With continuing groundbreaking research occurring in the field of genetics, promising results have come from several projects.
Given the worldwide critical shortage of donor organs, scientists are desperately trying to find alternative means of treating patients with organ failure. Recently, Japanese scientists have demonstrated that a functional human liver can be created from stem cells derived from skin and blood. Cells derived from these sources, as opposed to embryos, are known as induced pluripotent stems cells, which can be programmed to grow into any other cell type in the body, such as heart cells or neurons. To make liver cells, scientists combined three different cell types of a human liver—endoderm, mesenchymal, and endothelial. When mixed, the cells grew and began to form liver buds, a group of liver cells that have the potential to grow into a full liver.
Once these buds were transplanted into mice, the buds matured, connecting with the mice’s blood vessels and performing many of the functions of liver cells. Even if a full liver could not be grown from a patient’s cells, a smaller liver could be transplanted to assist a failing liver. Similar approaches are now planned for other organs.

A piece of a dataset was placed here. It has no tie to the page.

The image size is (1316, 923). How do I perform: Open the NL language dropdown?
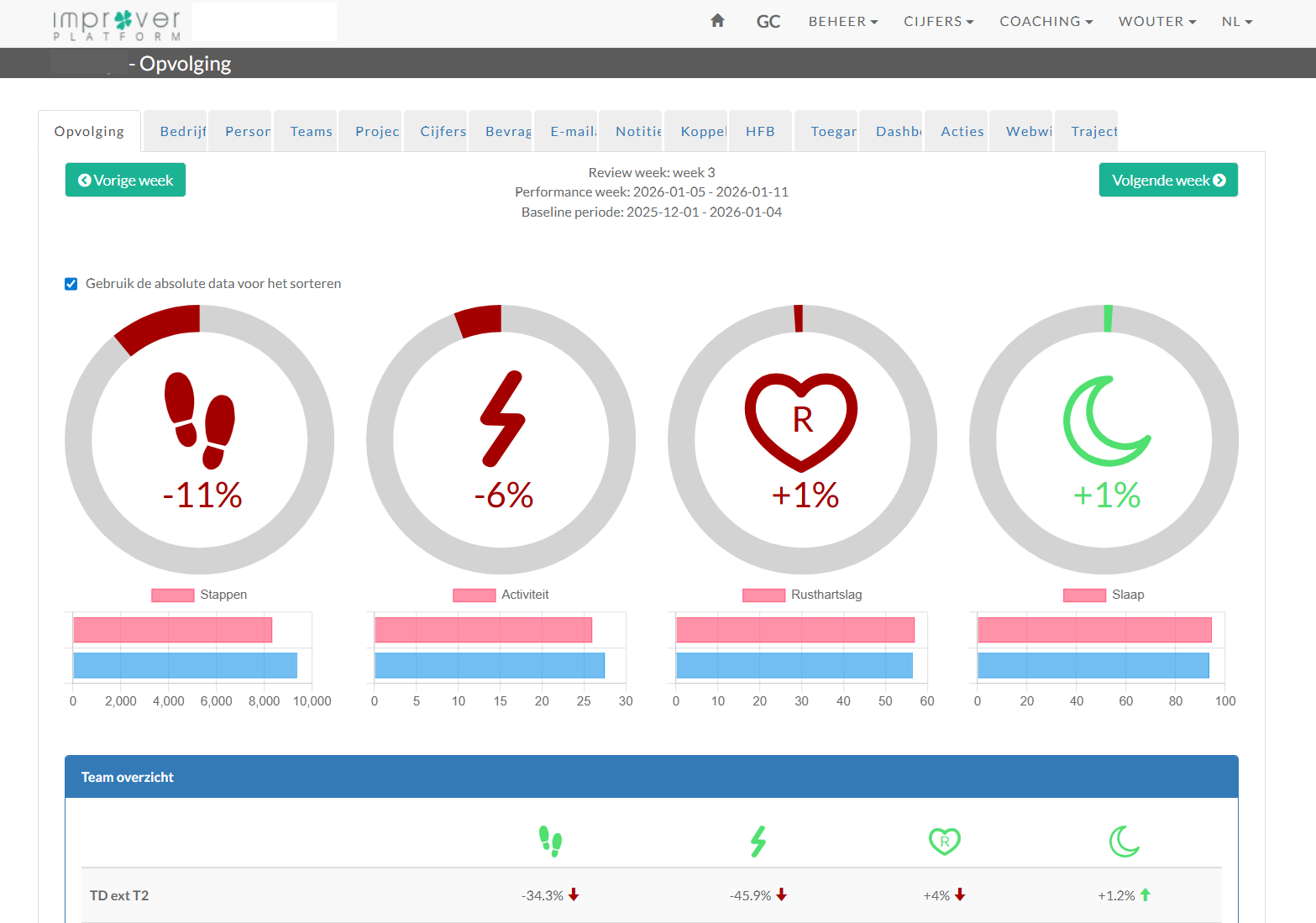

Using induced pluripotent stem cells from skin, researchers have also grown clumps of brain-like tissue. They started with stem cells on a synthetic gel that mimicked connective tissues in the brain, then placed the cells into a centrifugal bath to mix in nutrients and oxygen. Even though the cell clumps lacked blood vessels and only grew to pea size, the resulting tissue can be useful for research on neurological disorders, such as microcephaly, a condition that stunts brain growth and impairs cognitive development.
Another development in the field of genetics is the most promising. Scientists have been able to “edit” the human genome with a heretofore unattainable level of precision. The technique is called Crispr and is so accurate, it may oon be used in gene-therapy trials to treat disorders such as Huntington’s disease. Instead of using current unreliable methods of re-engineering the human genome, scientists will be able to change any part of the DNA molecule, including nucleotides. It may even be used to “correct” the DNA of an embryo to eliminate genetic diseases in families that are prone to particular genetic defects.
The Crispr process developed from a discovery by scientists at the University of California, Berkeley, that bacteria used a specific immune defense against viruses. Using a DNA-cutting enzyme called CAS9, researchers were able to make changes to DNA without unwanted other changes.
If this process is successful, it could lead to the elimination of many types of human diseases, such as HIV and cancer.
Of course, Dr. Moreau might have other ideas for these procedures, but the future of eliminating diseases and genetic disorders looks bright indeed.